CDU: Koalitionsvertrag der neuen rot-grünen Minderheitsregierung auch für Schwerte eine Vereinbarung mit vielen Fragezeichen
Seit dem gestrigen Donnerstag hat Nordrhein-Westfalen eine neue rot-grüne Minderheitsregierung, die bei ihrem zukünftigen Wirken vom Wohlwollen der Linksparteiabhängig sein wird. Weil SPD und Bündnis 90/Die Grünen im Landtag aber über keine eigene Mehrheit verfügen, steht damit auch völlig in den Sternen, ob ihr Koalitionsvertrag jemals in die Realität umgesetzt werden kann oder ob er nur ein Stück Papier bleibt. Hinzu kommt, dass auch mit Bezug auf die Städte und Gemeinden im Koalitionsvertrag vieles (bewusst) unscharf formuliert ist und dringend einer inhaltlichen Präzisierung bedarf", sagte heute (16. Juli 2010) Jörg Schindel, Vorsitzender des CDU Stadtverbandes Schwerte.
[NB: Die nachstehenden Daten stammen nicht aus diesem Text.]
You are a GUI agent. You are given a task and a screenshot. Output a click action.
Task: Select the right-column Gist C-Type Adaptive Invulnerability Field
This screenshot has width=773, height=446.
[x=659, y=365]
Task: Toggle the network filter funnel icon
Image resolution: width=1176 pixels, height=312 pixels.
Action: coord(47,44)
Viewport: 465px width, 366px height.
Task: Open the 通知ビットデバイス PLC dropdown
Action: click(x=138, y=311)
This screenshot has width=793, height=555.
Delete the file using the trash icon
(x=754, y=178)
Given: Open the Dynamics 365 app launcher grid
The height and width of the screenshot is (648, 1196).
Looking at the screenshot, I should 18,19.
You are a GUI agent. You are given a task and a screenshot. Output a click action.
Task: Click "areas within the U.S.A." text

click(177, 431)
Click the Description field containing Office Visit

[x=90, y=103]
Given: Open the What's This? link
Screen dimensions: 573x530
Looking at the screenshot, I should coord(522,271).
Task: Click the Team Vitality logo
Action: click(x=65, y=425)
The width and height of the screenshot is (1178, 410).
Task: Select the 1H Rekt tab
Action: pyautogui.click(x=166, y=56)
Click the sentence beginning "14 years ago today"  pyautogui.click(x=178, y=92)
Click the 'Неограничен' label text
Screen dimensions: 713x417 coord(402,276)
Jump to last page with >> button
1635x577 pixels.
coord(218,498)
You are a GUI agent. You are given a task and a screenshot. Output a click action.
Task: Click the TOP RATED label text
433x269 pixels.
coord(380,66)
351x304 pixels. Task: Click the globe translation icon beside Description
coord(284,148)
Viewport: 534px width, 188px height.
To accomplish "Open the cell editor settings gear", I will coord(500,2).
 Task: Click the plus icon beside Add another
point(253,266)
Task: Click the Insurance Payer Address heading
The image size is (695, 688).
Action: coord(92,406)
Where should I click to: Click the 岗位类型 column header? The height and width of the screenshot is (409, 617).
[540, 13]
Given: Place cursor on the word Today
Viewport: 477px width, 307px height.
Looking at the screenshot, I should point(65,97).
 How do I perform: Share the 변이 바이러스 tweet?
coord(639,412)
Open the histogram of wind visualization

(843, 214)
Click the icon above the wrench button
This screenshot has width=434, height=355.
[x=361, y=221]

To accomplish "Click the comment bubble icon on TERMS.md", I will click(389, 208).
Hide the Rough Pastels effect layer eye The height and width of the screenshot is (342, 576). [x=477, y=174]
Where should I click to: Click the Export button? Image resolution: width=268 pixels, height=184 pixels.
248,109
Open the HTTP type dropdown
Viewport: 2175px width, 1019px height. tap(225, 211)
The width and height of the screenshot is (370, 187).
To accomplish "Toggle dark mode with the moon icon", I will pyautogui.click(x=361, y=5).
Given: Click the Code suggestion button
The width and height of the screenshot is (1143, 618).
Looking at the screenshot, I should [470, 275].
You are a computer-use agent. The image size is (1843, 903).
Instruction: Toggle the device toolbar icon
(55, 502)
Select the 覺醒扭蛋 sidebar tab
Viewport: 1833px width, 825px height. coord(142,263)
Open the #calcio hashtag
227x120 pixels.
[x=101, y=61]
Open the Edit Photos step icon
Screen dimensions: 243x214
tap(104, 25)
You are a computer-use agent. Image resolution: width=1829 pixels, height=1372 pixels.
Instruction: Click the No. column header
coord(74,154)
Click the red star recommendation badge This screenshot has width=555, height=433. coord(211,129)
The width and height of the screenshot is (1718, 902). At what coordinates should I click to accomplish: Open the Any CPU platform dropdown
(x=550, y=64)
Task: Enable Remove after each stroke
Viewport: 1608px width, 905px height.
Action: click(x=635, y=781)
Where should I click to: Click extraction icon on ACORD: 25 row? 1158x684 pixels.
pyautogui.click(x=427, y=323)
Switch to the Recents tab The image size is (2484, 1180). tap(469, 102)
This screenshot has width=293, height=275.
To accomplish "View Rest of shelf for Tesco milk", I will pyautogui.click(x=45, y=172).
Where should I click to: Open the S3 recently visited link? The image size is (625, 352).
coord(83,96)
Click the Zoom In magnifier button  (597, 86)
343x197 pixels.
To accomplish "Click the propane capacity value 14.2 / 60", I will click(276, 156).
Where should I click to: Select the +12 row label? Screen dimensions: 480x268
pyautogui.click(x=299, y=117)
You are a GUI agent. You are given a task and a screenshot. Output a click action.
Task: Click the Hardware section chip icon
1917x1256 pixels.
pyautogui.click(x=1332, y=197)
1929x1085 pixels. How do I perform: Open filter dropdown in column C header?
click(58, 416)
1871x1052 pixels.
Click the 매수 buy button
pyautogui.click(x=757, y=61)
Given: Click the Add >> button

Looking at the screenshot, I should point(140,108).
Das gilt unter anderem auch für die sogenannten Konsolidierungshilfen für die Kommunen. Im Einzelnen heißt es dazu im Koalitionsvertrag wie folgt: ‚Daher wird die neue Landesregierung zügig eine Konsolidierungshilfe für die durch Altschulden besonders belasteten Gemeinden gewährleisten.' Schindel: "Was bedeutet zügig? Was genau sind Altschulden und was nicht? Ab wann liegt eine besondere Belastung durch Altschulden vor und bis wann noch nicht? Besonders erwähnenswert ist in diesem Zusammenhang auch noch der Aspekt, dass die Kommunen einen Teil der für sie gedachten finanziellen Hilfen über einen sogenannten kommunalen Anteil selbst bezahlen sollen."
Ein Markenzeichen des rot-grünen Koalitionsvertrages ist, das Thema ‚Griechenland' scheint bei der neuen Minderheitsregierung noch nicht angekommen zu sein, die stark gestiegene Nettoneuverschuldung des Landeshaushaltes. Dr. Jens Brökelschen, stellvertretender CDU-Stadtverbandsvorsitzender: "Die Bürgerinnen und Bürger sind immer ein Teil von Kommune, Land und Bund. Was haben die Menschen unter dem Strich aber davon, wenn sie auf der einen Seite durch die Konsolidierungshilfe auf der kommunalen Ebene entlastet, auf der anderen Seite aber durch die Erhöhung der Landesverschuldung belastet werden? Oder wer, glaubt die neue SPD-Ministerpräsidentin, wird die Landesschulden zurückbezahlen dürfen?"
Mit Bezug auf die zukünftige finanzielle Situation der Städte und Gemeinden in Nordrhein-Westfalen und damit auch für Schwerte hängt einiges davon ab, ob, und wenn ja, in welche Richtung die rot-grünen Koalitionspartner das Gemeindefinanzierungsgesetz weiterentwickeln werden. "Auch daran wird sich dann schlussendlich zeigen, ob die neue Minderheitsregierung tatsächlich, wie es im Koalitionsvertrag so schön heißt, ‚Anwalt der Kommunen' ist, oder ob im nachhinein alles doch nur heiße Luft war", so Schindel und Brökelschen.